The preferred method of administration is the individual analytic method. Adjust initial doses to provide peak levels of 25-40 µg/mL and trough levels below 10 µg/mL.

Ceftriaxone (Rocephin)

Ceftriaxone is a third-generation cephalosporin with broad-spectrum gram-negative activity. It arrests bacterial growth by binding to one or more penicillin-binding proteins. Initiate treatment with a high dose for adequate treatment of potential penicillin-resistant pneumococcal infection.

Meropenem (Merrem)

Meropenem is a bactericidal broad-spectrum carbapenem antibiotic that inhibits cell-wall synthesis. It is effective against most gram-positive and gram-negative aerobic and anaerobic bacteria. Compared with imipenem, meropenem possesses slightly increased activity against gram-negative organisms and slightly decreased activity against staphylococci and streptococci.

Clindamycin (Cleocin)

Because an increasing proportion of invasive strains of S pneumoniae are MDRSP and because MRSA is playing an increased role, beginning therapy with clindamycin is appropriate. This agent is a lincosamide that is effective against S aureus, aerobic streptococci (except enterococci) and anaerobic bacteria. It inhibits bacterial growth, possibly by blocking dissociation of peptidyl tRNA from ribosomes, causing RNA-dependent protein synthesis to arrest.
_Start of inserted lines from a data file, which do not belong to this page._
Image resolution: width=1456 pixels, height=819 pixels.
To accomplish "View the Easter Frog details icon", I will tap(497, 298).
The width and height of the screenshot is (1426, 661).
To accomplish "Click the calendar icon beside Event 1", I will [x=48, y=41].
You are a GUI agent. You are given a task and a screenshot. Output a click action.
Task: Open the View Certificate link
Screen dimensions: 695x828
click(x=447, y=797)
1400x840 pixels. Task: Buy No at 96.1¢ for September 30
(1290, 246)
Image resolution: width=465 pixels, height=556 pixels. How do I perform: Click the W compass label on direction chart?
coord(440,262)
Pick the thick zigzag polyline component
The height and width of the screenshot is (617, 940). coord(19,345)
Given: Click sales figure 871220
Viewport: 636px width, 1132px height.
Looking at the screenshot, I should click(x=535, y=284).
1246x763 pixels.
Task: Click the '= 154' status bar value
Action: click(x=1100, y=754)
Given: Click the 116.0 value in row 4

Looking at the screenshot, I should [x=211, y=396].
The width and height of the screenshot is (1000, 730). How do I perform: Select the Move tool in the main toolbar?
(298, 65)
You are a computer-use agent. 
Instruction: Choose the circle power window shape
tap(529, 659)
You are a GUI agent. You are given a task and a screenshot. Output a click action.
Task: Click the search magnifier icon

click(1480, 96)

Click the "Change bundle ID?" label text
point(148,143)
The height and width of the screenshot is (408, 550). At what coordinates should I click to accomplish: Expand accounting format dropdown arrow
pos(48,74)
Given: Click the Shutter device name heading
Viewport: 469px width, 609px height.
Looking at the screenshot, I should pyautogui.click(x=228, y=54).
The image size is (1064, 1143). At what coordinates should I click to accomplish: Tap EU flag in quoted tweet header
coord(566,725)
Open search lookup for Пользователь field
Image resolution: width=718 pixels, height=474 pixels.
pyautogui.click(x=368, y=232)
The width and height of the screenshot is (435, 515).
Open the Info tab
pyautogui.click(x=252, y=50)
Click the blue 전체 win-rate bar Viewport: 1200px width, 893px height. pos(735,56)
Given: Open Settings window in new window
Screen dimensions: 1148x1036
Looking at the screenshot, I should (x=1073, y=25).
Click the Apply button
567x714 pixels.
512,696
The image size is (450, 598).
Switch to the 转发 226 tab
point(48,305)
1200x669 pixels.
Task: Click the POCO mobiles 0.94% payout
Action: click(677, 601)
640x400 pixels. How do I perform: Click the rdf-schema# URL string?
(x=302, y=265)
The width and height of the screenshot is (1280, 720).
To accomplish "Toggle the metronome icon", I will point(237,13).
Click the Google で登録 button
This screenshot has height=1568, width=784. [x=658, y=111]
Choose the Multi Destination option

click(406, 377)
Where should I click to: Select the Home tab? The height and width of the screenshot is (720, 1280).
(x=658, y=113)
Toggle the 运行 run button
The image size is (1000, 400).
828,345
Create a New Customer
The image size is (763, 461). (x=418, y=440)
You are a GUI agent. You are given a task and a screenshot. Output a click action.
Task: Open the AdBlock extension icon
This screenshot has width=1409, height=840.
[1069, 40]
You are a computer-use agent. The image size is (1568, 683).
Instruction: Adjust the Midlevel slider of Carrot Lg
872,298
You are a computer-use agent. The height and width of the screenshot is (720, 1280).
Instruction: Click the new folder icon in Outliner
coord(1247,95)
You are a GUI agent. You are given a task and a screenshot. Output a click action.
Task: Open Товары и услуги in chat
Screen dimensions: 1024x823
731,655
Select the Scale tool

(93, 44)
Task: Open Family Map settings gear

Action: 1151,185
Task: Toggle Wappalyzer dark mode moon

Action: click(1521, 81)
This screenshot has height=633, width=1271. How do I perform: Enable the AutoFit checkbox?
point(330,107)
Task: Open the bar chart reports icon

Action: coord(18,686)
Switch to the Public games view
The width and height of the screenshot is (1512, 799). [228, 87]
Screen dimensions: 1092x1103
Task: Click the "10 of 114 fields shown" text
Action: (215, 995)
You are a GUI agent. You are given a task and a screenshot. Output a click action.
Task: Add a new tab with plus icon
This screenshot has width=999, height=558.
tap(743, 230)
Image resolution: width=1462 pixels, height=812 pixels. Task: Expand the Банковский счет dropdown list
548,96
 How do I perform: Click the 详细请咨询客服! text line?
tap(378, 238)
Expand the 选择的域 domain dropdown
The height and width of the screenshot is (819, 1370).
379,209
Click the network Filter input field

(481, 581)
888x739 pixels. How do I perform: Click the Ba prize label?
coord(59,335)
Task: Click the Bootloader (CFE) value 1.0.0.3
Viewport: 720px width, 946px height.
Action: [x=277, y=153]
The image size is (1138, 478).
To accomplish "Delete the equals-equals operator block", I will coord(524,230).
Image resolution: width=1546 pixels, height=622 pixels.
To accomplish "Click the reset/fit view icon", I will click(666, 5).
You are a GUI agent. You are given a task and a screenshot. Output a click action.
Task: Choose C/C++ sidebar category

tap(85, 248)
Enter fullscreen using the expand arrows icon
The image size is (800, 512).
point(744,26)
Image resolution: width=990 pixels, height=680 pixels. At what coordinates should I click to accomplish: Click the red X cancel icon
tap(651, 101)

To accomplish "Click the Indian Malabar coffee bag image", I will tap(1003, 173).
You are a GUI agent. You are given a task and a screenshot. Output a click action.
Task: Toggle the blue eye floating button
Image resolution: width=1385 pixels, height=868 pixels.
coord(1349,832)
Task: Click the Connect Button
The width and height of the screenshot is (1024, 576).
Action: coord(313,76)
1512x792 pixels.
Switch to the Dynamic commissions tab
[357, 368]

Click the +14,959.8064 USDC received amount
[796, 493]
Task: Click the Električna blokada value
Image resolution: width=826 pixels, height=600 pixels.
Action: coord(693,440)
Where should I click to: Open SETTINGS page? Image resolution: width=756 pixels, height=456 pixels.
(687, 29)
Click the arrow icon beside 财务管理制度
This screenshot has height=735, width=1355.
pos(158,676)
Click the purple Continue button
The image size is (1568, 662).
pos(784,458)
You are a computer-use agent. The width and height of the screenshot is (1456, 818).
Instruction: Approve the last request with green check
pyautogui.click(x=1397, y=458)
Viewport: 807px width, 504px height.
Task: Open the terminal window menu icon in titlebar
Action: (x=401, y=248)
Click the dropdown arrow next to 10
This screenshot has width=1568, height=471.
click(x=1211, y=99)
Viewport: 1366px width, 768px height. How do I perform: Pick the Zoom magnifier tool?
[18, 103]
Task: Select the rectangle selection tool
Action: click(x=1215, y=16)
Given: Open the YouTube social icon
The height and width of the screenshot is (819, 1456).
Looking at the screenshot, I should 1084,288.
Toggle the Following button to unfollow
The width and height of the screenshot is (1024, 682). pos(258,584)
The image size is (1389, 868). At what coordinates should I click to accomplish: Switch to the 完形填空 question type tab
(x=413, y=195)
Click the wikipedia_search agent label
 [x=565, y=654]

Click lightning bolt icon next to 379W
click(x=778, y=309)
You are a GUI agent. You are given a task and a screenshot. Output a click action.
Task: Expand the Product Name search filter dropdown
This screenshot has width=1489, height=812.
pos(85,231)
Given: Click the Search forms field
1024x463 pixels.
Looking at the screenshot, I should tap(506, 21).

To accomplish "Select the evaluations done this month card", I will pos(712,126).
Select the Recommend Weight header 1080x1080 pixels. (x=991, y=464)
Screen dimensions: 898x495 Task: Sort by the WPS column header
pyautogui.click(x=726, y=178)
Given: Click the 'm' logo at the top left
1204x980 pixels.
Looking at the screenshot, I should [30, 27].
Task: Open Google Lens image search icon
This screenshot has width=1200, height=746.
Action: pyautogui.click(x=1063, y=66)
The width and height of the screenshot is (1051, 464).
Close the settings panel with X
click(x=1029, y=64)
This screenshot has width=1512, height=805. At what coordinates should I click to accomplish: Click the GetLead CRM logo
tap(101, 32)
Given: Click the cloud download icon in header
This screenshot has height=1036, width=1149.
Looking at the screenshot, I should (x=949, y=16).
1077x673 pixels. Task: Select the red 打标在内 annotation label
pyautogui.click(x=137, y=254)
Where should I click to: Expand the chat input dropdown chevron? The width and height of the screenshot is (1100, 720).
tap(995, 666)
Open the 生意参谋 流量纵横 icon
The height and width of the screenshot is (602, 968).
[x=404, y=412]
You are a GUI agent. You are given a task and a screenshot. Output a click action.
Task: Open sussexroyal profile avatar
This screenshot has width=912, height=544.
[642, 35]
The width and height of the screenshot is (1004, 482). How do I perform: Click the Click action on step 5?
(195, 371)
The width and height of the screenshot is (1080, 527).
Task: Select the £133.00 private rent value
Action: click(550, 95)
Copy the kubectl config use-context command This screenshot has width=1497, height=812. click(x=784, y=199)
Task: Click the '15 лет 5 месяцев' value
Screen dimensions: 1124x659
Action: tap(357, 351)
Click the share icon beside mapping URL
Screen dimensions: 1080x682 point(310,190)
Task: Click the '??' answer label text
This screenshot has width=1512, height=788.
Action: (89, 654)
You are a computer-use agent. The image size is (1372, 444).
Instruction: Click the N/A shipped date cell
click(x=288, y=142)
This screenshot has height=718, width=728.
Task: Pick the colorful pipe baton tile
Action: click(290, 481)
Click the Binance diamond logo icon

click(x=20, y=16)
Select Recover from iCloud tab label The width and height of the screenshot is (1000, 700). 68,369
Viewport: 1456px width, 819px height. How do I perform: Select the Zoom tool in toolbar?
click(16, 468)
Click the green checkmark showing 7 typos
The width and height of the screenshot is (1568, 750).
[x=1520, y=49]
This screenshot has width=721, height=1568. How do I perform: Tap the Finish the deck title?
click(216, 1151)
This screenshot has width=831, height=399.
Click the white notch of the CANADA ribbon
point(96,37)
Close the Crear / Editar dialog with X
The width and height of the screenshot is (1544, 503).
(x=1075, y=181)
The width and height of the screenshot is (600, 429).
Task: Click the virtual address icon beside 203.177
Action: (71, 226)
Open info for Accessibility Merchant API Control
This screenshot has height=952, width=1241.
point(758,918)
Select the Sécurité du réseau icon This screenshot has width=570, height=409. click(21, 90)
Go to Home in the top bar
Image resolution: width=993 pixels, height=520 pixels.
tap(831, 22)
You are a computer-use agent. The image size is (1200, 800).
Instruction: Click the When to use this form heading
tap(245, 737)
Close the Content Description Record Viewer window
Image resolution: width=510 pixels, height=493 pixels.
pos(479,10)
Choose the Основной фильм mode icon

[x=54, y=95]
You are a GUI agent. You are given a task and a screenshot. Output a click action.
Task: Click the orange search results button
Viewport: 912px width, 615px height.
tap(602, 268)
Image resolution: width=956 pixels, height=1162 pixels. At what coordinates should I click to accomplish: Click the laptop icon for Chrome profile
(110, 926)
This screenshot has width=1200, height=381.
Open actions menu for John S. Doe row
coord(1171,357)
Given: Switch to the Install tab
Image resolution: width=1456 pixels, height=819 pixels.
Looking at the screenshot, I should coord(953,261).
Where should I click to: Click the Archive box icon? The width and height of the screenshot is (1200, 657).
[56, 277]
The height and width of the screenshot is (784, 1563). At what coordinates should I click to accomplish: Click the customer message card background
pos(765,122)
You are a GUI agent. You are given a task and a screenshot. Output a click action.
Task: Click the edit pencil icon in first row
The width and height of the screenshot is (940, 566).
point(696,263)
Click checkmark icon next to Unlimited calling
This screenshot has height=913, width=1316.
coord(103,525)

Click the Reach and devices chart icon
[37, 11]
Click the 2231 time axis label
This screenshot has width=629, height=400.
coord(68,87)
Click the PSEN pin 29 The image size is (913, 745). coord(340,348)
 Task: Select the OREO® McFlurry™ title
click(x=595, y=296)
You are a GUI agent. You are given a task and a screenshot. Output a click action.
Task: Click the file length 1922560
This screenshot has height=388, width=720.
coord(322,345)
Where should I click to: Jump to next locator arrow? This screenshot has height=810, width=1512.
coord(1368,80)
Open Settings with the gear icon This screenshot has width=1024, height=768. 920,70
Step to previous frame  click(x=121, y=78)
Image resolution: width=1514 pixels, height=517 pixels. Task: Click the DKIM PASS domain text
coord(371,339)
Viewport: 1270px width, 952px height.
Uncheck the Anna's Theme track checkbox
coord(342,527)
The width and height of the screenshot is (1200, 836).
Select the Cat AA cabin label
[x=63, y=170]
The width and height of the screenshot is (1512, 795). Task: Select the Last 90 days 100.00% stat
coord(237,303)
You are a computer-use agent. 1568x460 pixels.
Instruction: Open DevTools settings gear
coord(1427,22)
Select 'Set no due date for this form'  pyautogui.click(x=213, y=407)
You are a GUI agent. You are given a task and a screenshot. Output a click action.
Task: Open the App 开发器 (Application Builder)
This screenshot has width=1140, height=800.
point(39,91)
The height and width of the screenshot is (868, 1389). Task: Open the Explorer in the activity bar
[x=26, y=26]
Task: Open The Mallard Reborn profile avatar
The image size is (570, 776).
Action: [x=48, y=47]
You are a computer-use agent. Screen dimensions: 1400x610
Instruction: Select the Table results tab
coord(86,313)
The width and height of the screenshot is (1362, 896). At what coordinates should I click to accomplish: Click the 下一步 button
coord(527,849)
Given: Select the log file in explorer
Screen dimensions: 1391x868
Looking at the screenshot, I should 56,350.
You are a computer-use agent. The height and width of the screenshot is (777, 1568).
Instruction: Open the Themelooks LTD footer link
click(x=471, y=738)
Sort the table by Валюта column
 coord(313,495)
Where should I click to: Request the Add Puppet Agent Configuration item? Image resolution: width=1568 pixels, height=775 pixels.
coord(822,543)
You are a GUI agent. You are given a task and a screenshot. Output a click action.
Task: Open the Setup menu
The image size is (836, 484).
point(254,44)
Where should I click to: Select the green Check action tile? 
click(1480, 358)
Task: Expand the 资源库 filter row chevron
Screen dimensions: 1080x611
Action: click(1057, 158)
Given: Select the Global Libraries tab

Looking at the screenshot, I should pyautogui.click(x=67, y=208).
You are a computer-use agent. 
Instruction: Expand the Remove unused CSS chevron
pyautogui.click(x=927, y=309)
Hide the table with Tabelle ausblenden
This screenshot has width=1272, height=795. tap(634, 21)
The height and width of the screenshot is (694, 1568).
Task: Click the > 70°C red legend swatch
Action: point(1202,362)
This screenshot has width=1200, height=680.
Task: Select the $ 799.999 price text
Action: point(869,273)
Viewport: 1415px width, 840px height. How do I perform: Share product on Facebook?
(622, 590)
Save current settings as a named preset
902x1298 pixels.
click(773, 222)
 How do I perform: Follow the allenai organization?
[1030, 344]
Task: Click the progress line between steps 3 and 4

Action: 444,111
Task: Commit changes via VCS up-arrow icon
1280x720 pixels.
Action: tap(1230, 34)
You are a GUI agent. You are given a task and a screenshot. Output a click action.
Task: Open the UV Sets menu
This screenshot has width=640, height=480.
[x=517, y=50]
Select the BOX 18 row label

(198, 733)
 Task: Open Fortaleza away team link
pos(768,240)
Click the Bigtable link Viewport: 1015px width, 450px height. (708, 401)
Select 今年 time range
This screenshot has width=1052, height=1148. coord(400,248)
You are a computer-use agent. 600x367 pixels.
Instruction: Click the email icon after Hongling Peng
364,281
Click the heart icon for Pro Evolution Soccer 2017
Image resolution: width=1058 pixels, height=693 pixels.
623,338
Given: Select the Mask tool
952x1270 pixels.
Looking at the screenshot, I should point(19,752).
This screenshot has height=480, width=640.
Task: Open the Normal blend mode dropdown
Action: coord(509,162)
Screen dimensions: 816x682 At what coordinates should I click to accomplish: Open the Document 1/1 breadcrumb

Piperacillin and tazobactam sodium (Zosyn)

Piperacillin-tazobactam is a combination of an antipseudomonal penicillin with a beta-lactamase inhibitor. It inhibits biosynthesis of cell-wall mucopeptide and is effective during the stage of active multiplication. It is effective against aerobic and anaerobic gram-positive and gram-negative bacteria.

Antibiotics/Corticosteroids, Otic

Class Summary

After a tympanostomy tube is placed, with or without mastoidectomy, a pH-balanced solution or suspension of an antibiotic and a corticosteroid is useful to decrease mucosal swelling and to deliver topical antibiotics to the middle ear and mastoid. The drops should be continued until otorrhea has ceased and the view through the tube shows healing mucosa without swelling or obstruction. Several combinations are available; the best are those thin enough to apply through the tube into the middle ear.

Hydrocortisone/neomycin/polymyxin (Cortisporin, Cortomycin)

The combination of hydrocortisone with neomycin and polymyxin is an antibacterial and anti-inflammatory suspension for otic use. It is used to treat superficial bacterial infections in the external auditory canal.

Dexamethasone/tobramycin (TobraDex)

Tobramycin interferes with bacterial protein synthesis by binding to 30S and 50S ribosomal subunits, which results in a defective bacterial cell membrane. Dexamethasone decreases inflammation by suppressing migration of polymorphonuclear leukocytes and reducing capillary permeability. This combination is available in sterile ophthalmic drops that are also commonly used for otic infections.

Gentamicin/betamethasone (Garasone)

The combination of gentamicin with betamethasone is supplied in a sterile ophthalmic solution available only in Canada. It is commonly used for otic infections. Gentamicin is an aminoglycoside antibiotic used for gram-negative bacterial coverage. Betamethasone decreases inflammation by suppressing migration of polymorphonuclear leukocytes and reducing capillary permeability.

Antibiotic, Otic

Class Summary

Otic antibiotics may be considered after tympanostomy tube placement to treat acute or chronic otitis media.

Ofloxacin otic solution

Ofloxacin inhibits bacterial growth by inhibiting DNA gyrase.